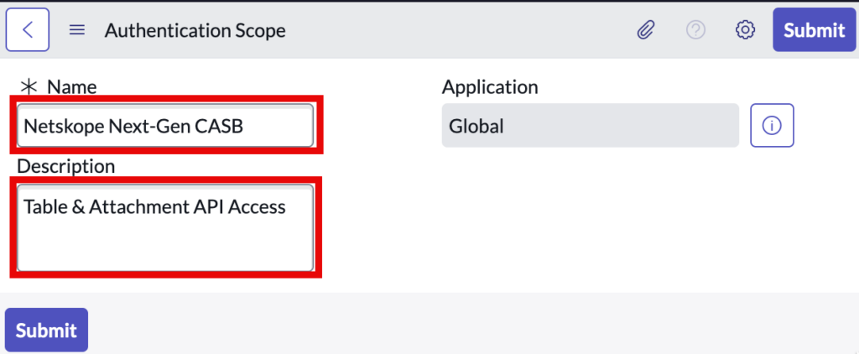Click the asterisk beside Name
Image resolution: width=859 pixels, height=354 pixels.
pos(28,86)
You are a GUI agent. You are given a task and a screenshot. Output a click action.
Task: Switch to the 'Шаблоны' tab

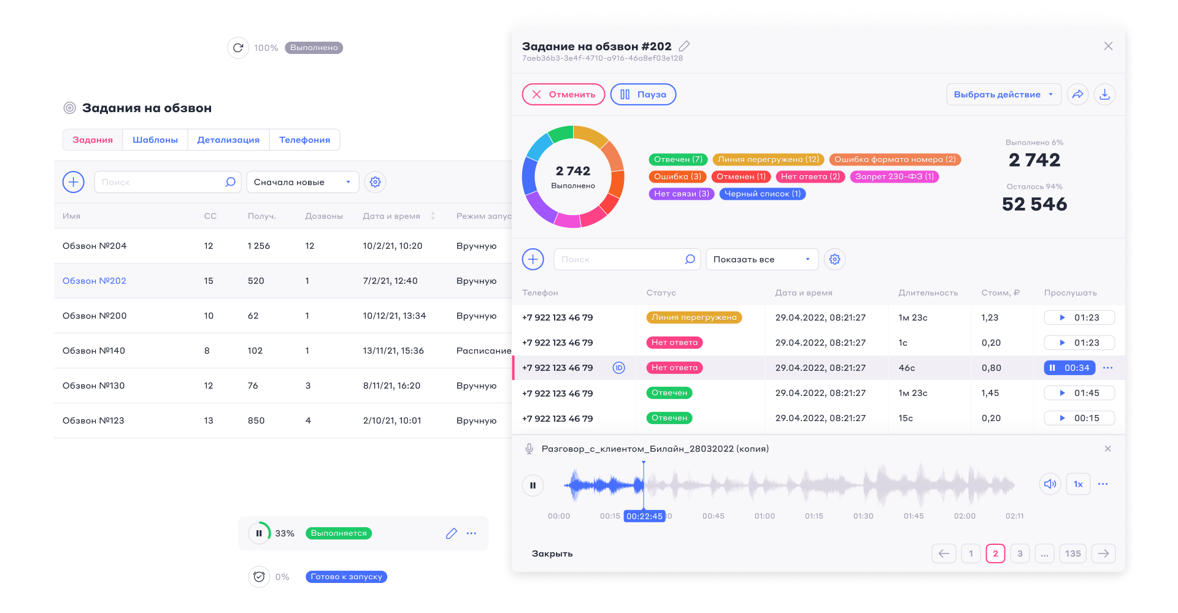tap(155, 140)
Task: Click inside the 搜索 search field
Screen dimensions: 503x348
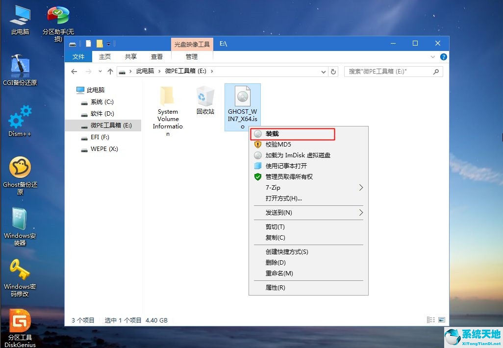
_ _ _ _ _ _ _
### [WHAT YOU NEED TO DO]
Rewrite the records above with "search field" changed to "search box" and nothing else altered. Leave the pictures out.

### [EXERCISE RESPONSE]
Click the asterisk beside Name
Image resolution: width=859 pixels, height=354 pixels.
pos(28,86)
You are a GUI agent. You are given a task and a screenshot. Output a click action.
Task: Switch to the 'Шаблоны' tab

tap(155, 140)
Task: Click inside the 搜索 search box
Screen dimensions: 503x348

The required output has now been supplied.